▸ **Records**
· · · ·

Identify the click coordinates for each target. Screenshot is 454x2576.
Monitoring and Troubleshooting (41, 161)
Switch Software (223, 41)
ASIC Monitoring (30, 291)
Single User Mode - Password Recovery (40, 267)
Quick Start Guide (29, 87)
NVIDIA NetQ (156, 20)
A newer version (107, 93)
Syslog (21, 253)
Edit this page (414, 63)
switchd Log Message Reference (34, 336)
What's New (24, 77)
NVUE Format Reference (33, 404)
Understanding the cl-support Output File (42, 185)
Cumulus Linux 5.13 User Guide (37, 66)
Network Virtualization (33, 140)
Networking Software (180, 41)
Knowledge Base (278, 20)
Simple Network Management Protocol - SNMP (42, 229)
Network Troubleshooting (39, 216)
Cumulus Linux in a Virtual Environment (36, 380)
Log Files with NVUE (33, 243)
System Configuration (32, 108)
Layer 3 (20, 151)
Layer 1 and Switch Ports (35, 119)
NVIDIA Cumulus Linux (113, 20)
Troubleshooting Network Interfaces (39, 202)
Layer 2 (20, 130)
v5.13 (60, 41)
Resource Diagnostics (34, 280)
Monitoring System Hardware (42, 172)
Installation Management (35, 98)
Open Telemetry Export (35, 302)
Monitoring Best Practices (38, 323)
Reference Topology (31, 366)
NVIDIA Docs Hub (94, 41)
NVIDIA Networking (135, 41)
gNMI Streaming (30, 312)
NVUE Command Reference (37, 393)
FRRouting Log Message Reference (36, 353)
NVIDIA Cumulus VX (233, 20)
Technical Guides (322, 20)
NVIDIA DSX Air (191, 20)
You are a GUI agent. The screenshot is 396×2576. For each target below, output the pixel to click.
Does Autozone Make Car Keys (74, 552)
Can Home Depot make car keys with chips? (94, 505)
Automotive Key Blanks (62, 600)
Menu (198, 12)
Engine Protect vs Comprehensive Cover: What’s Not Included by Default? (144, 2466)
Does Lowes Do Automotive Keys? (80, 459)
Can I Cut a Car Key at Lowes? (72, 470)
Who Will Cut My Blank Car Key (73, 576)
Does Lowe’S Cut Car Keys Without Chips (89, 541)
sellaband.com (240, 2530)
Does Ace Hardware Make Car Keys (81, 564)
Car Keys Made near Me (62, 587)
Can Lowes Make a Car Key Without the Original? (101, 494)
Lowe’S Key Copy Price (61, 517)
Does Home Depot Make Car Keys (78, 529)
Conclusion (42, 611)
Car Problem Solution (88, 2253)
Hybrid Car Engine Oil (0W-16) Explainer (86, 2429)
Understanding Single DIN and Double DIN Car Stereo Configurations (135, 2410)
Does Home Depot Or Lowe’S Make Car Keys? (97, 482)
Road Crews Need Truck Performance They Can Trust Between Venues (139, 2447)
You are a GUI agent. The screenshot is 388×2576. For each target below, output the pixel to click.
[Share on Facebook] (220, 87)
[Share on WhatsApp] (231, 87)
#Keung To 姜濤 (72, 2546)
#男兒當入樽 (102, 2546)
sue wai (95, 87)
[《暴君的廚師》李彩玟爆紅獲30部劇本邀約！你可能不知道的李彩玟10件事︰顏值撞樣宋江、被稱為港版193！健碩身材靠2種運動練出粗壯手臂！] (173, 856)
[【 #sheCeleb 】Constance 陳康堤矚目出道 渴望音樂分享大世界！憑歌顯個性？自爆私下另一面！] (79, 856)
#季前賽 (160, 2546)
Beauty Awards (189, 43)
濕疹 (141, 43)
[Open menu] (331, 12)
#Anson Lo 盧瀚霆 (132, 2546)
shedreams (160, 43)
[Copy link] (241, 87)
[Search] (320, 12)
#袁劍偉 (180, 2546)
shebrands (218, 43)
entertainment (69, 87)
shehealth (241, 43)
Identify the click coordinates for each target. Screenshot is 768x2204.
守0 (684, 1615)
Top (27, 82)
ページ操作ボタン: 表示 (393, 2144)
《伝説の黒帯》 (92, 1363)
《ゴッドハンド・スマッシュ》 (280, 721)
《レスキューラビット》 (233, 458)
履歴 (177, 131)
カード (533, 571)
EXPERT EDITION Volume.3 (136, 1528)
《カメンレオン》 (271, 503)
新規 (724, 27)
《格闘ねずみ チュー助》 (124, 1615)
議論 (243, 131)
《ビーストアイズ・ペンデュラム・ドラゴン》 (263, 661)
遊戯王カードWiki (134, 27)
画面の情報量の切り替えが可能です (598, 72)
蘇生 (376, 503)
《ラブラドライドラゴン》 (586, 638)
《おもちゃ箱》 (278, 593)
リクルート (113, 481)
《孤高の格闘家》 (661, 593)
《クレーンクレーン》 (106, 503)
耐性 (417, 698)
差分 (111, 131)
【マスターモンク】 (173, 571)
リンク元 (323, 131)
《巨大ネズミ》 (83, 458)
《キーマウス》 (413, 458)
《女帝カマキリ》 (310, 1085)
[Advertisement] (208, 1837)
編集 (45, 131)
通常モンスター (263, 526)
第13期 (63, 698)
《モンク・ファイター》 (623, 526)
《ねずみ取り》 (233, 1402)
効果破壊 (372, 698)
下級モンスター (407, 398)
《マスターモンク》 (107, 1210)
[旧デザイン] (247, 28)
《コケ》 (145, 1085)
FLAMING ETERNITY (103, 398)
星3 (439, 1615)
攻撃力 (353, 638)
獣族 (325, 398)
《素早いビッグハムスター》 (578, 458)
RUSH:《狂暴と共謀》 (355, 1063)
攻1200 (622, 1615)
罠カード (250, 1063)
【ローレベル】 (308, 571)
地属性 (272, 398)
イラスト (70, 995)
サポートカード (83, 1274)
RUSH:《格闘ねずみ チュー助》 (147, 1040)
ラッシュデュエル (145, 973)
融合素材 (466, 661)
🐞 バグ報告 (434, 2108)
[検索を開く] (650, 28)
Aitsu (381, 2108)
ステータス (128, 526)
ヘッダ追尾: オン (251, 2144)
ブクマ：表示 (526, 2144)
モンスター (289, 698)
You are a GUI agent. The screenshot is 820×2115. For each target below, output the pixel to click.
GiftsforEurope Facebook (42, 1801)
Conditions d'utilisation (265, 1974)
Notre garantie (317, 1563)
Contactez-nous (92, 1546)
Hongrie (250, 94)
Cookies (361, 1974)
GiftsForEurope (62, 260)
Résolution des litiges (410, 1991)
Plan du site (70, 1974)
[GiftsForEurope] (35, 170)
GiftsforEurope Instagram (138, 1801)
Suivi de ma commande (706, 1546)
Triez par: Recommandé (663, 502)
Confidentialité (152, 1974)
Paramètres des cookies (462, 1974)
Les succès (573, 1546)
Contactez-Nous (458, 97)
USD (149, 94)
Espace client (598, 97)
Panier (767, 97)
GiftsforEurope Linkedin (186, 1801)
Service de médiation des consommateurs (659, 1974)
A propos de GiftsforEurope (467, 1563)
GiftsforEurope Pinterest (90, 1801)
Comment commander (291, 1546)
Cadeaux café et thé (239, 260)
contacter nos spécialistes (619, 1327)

· · · ·

▸ **Directions for this task**
Would you transcribe all of the data, keeping each line exact?

▸ **Answer box**
Identify the click coordinates for each target. Screenshot is 454x2576.
Monitoring and Troubleshooting (41, 161)
Switch Software (223, 41)
ASIC Monitoring (30, 291)
Single User Mode - Password Recovery (40, 267)
Quick Start Guide (29, 87)
NVIDIA NetQ (156, 20)
A newer version (107, 93)
Syslog (21, 253)
Edit this page (414, 63)
switchd Log Message Reference (34, 336)
What's New (24, 77)
NVUE Format Reference (33, 404)
Understanding the cl-support Output File (42, 185)
Cumulus Linux 5.13 User Guide (37, 66)
Network Virtualization (33, 140)
Networking Software (180, 41)
Knowledge Base (278, 20)
Simple Network Management Protocol - SNMP (42, 229)
Network Troubleshooting (39, 216)
Cumulus Linux in a Virtual Environment (36, 380)
Log Files with NVUE (33, 243)
System Configuration (32, 108)
Layer 3 (20, 151)
Layer 1 and Switch Ports (35, 119)
NVIDIA Cumulus Linux (113, 20)
Troubleshooting Network Interfaces (39, 202)
Layer 2 (20, 130)
v5.13 (60, 41)
Resource Diagnostics (34, 280)
Monitoring System Hardware (42, 172)
Installation Management (35, 98)
Open Telemetry Export (35, 302)
Monitoring Best Practices (38, 323)
Reference Topology (31, 366)
NVIDIA Docs Hub (94, 41)
NVIDIA Networking (135, 41)
gNMI Streaming (30, 312)
NVUE Command Reference (37, 393)
FRRouting Log Message Reference (36, 353)
NVIDIA Cumulus VX (233, 20)
Technical Guides (322, 20)
NVIDIA DSX Air (191, 20)
You are a GUI agent. The screenshot is 396×2576. For each target below, output the pixel to click.
Does Autozone Make Car Keys (74, 552)
Can Home Depot make car keys with chips? (94, 505)
Automotive Key Blanks (62, 600)
Menu (198, 12)
Engine Protect vs Comprehensive Cover: What’s Not Included by Default? (144, 2466)
Does Lowes Do Automotive Keys? (80, 459)
Can I Cut a Car Key at Lowes? (72, 470)
Who Will Cut My Blank Car Key (73, 576)
Does Lowe’S Cut Car Keys Without Chips (89, 541)
sellaband.com (240, 2530)
Does Ace Hardware Make Car Keys (81, 564)
Car Keys Made near Me (62, 587)
Can Lowes Make a Car Key Without the Original? (101, 494)
Lowe’S Key Copy Price (61, 517)
Does Home Depot Make Car Keys (78, 529)
Conclusion (42, 611)
Car Problem Solution (88, 2253)
Hybrid Car Engine Oil (0W-16) Explainer (86, 2429)
Understanding Single DIN and Double DIN Car Stereo Configurations (135, 2410)
Does Home Depot Or Lowe’S Make Car Keys? (97, 482)
Road Crews Need Truck Performance They Can Trust Between Venues (139, 2447)
You are a GUI agent. The screenshot is 388×2576. For each target below, output the pixel to click.
[Share on Facebook] (220, 87)
[Share on WhatsApp] (231, 87)
#Keung To 姜濤 (72, 2546)
#男兒當入樽 (102, 2546)
sue wai (95, 87)
[《暴君的廚師》李彩玟爆紅獲30部劇本邀約！你可能不知道的李彩玟10件事︰顏值撞樣宋江、被稱為港版193！健碩身材靠2種運動練出粗壯手臂！] (173, 856)
[【 #sheCeleb 】Constance 陳康堤矚目出道 渴望音樂分享大世界！憑歌顯個性？自爆私下另一面！] (79, 856)
#季前賽 (160, 2546)
Beauty Awards (189, 43)
濕疹 (141, 43)
[Open menu] (331, 12)
#Anson Lo 盧瀚霆 (132, 2546)
shedreams (160, 43)
[Copy link] (241, 87)
[Search] (320, 12)
#袁劍偉 (180, 2546)
shebrands (218, 43)
entertainment (69, 87)
shehealth (241, 43)
Identify the click coordinates for each target. Screenshot is 768x2204.
守0 (684, 1615)
Top (27, 82)
ページ操作ボタン: 表示 (393, 2144)
《伝説の黒帯》 (92, 1363)
《ゴッドハンド・スマッシュ》 (280, 721)
《レスキューラビット》 (233, 458)
履歴 (177, 131)
カード (533, 571)
EXPERT EDITION Volume.3 (136, 1528)
《カメンレオン》 (271, 503)
新規 (724, 27)
《格闘ねずみ チュー助》 (124, 1615)
議論 (243, 131)
《ビーストアイズ・ペンデュラム・ドラゴン》 (263, 661)
遊戯王カードWiki (134, 27)
画面の情報量の切り替えが可能です (598, 72)
蘇生 (376, 503)
《ラブラドライドラゴン》 (586, 638)
《おもちゃ箱》 (278, 593)
リクルート (113, 481)
《孤高の格闘家》 (661, 593)
《クレーンクレーン》 (106, 503)
耐性 (417, 698)
差分 (111, 131)
【マスターモンク】 (173, 571)
リンク元 (323, 131)
《巨大ネズミ》 (83, 458)
《キーマウス》 (413, 458)
《女帝カマキリ》 (310, 1085)
[Advertisement] (208, 1837)
編集 (45, 131)
通常モンスター (263, 526)
第13期 (63, 698)
《モンク・ファイター》 (623, 526)
《ねずみ取り》 (233, 1402)
効果破壊 (372, 698)
下級モンスター (407, 398)
《マスターモンク》 (107, 1210)
[旧デザイン] (247, 28)
《コケ》 (145, 1085)
FLAMING ETERNITY (103, 398)
星3 (439, 1615)
攻撃力 (353, 638)
獣族 (325, 398)
《素早いビッグハムスター》 (578, 458)
RUSH:《狂暴と共謀》 (355, 1063)
攻1200 (622, 1615)
罠カード (250, 1063)
【ローレベル】 (308, 571)
地属性 (272, 398)
イラスト (70, 995)
サポートカード (83, 1274)
RUSH:《格闘ねずみ チュー助》 (147, 1040)
ラッシュデュエル (145, 973)
融合素材 (466, 661)
🐞 バグ報告 (434, 2108)
[検索を開く] (650, 28)
Aitsu (381, 2108)
ステータス (128, 526)
ヘッダ追尾: オン (251, 2144)
ブクマ：表示 (526, 2144)
モンスター (289, 698)
You are a GUI agent. The screenshot is 820×2115. For each target below, output the pixel to click.
GiftsforEurope Facebook (42, 1801)
Conditions d'utilisation (265, 1974)
Notre garantie (317, 1563)
Contactez-nous (92, 1546)
Hongrie (250, 94)
Cookies (361, 1974)
GiftsForEurope (62, 260)
Résolution des litiges (410, 1991)
Plan du site (70, 1974)
[GiftsForEurope] (35, 170)
GiftsforEurope Instagram (138, 1801)
Suivi de ma commande (706, 1546)
Triez par: Recommandé (663, 502)
Confidentialité (152, 1974)
Paramètres des cookies (462, 1974)
Les succès (573, 1546)
Contactez-Nous (458, 97)
USD (149, 94)
Espace client (598, 97)
Panier (767, 97)
GiftsforEurope Linkedin (186, 1801)
Service de médiation des consommateurs (659, 1974)
A propos de GiftsforEurope (467, 1563)
GiftsforEurope Pinterest (90, 1801)
Comment commander (291, 1546)
Cadeaux café et thé (239, 260)
contacter nos spécialistes (619, 1327)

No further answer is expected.